(Data taken from a collection)

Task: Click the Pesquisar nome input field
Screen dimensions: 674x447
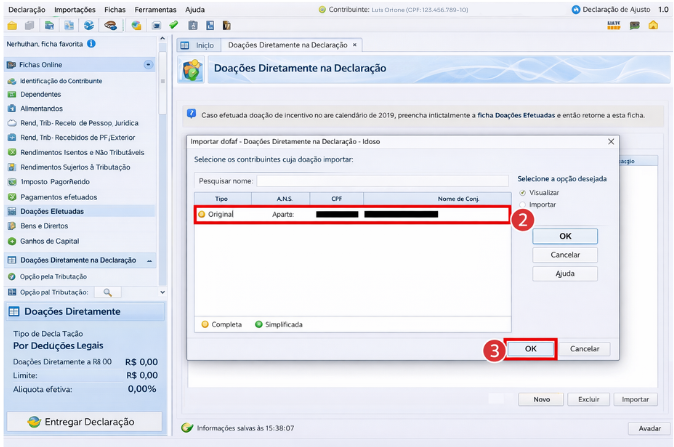Action: pyautogui.click(x=380, y=181)
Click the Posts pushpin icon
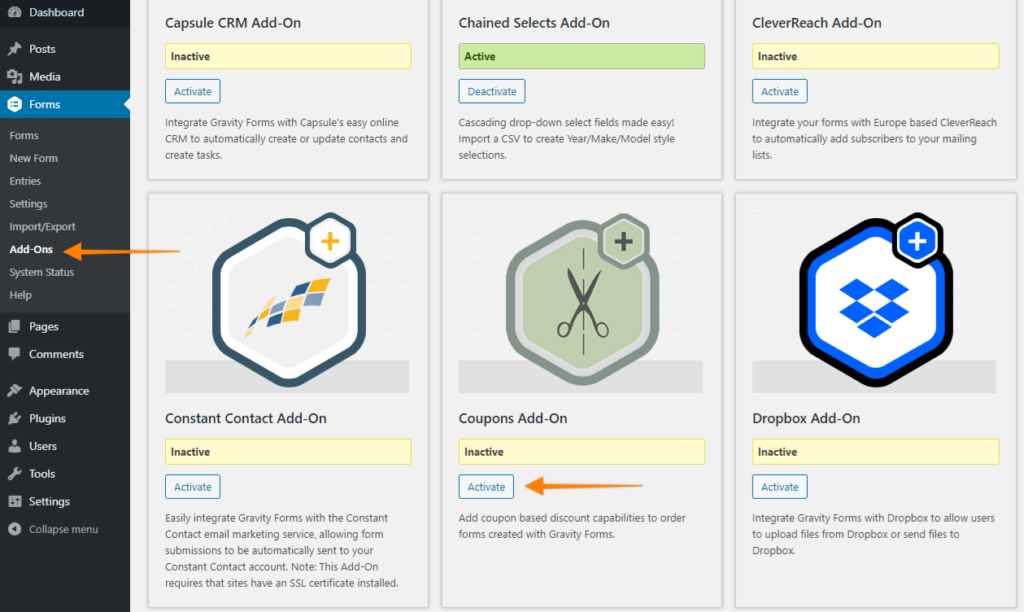The height and width of the screenshot is (612, 1024). tap(14, 49)
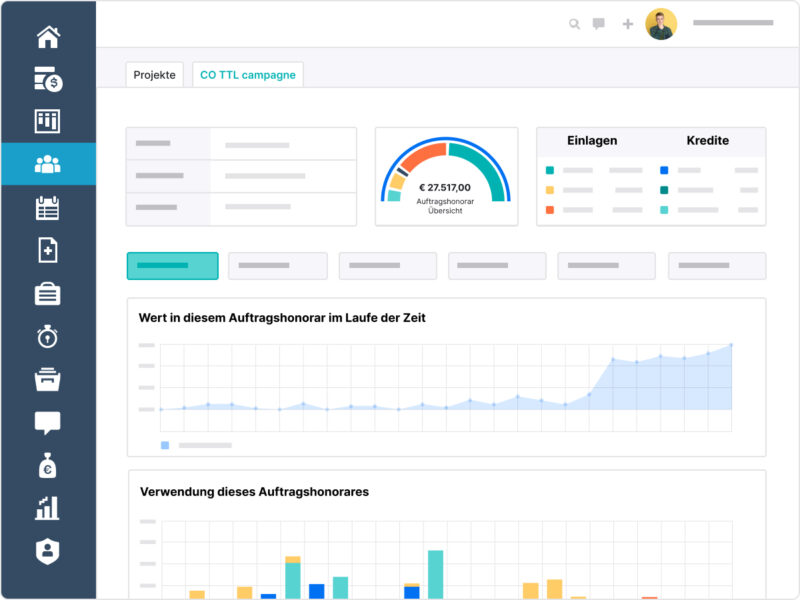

» **Required work**
Reproduce all of the data above word for word, leaving out the pictures.

» **Response to the task**
Task: Click the Pesquisar nome input field
Screen dimensions: 674x447
Action: pyautogui.click(x=380, y=181)
Click the Posts pushpin icon
The height and width of the screenshot is (612, 1024). tap(14, 49)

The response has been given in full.